# [THE PROBLEM]
Repeat the data in full. Drop every picture.
[[ TASK MATERIAL open ]]
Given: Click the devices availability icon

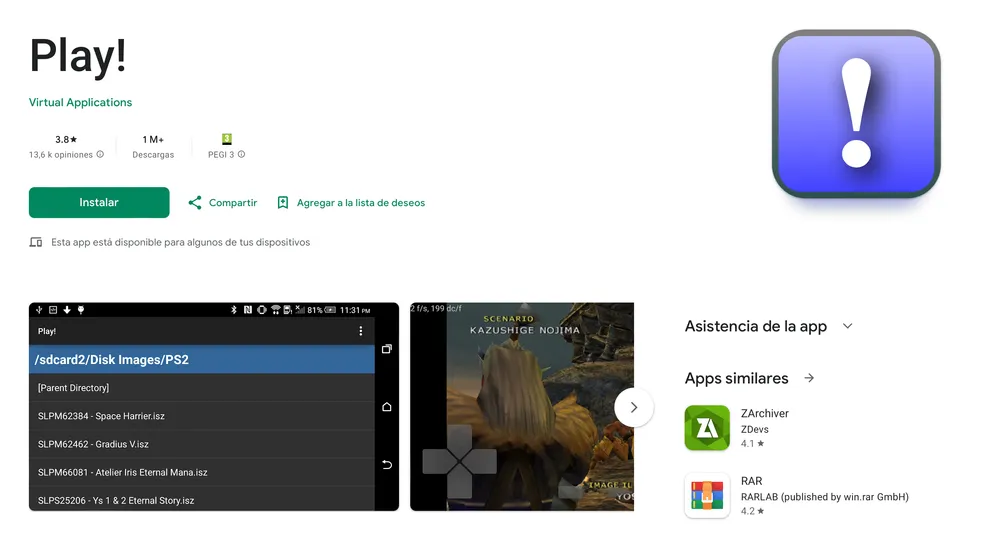Looking at the screenshot, I should (x=36, y=242).
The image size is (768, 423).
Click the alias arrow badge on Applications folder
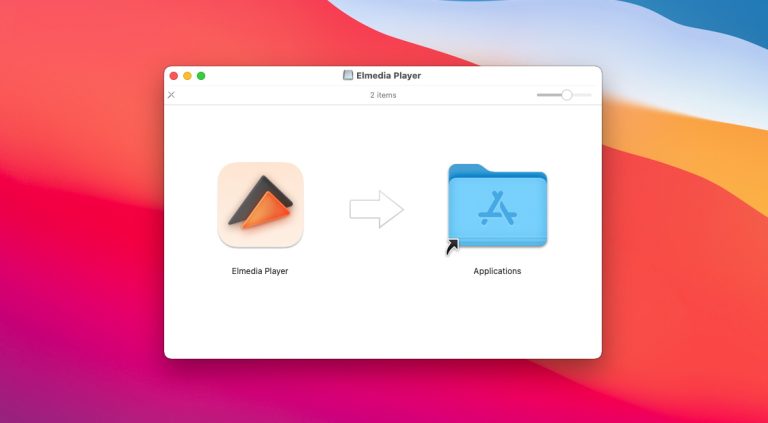[453, 246]
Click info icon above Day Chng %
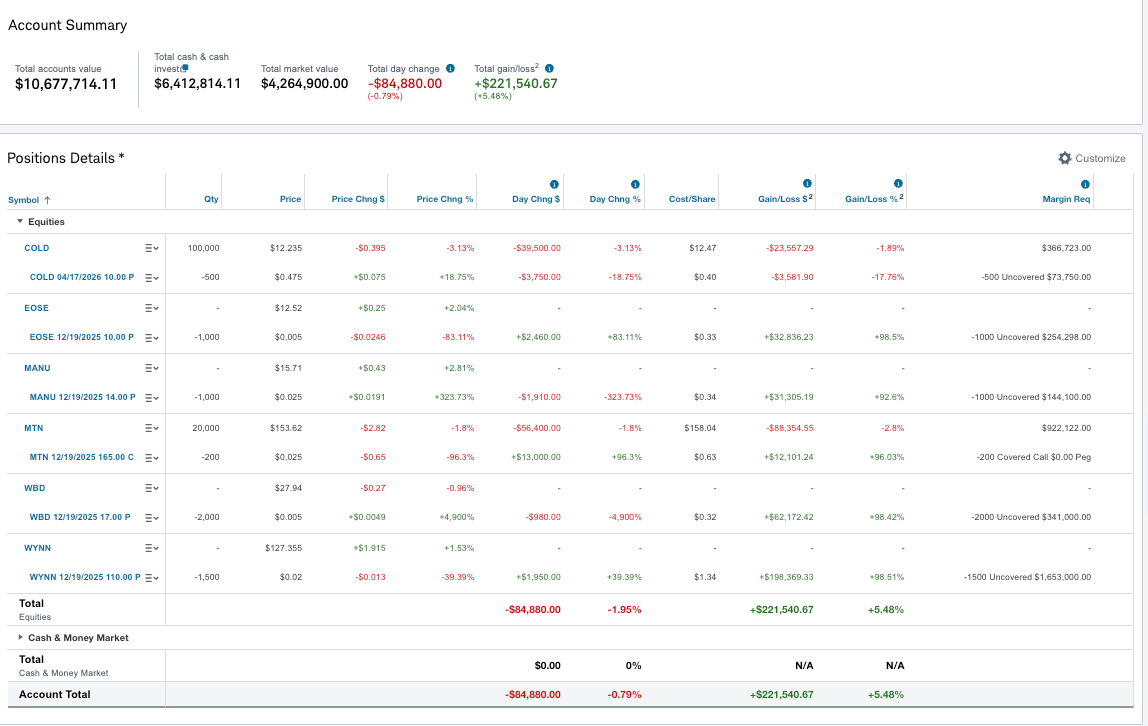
[[ TASK MATERIAL closed ]]
# [WRITTEN ANSWER]
Given: Click the devices availability icon

Looking at the screenshot, I should (x=36, y=242).
The image size is (768, 423).
Click the alias arrow badge on Applications folder
[453, 246]
Click info icon above Day Chng %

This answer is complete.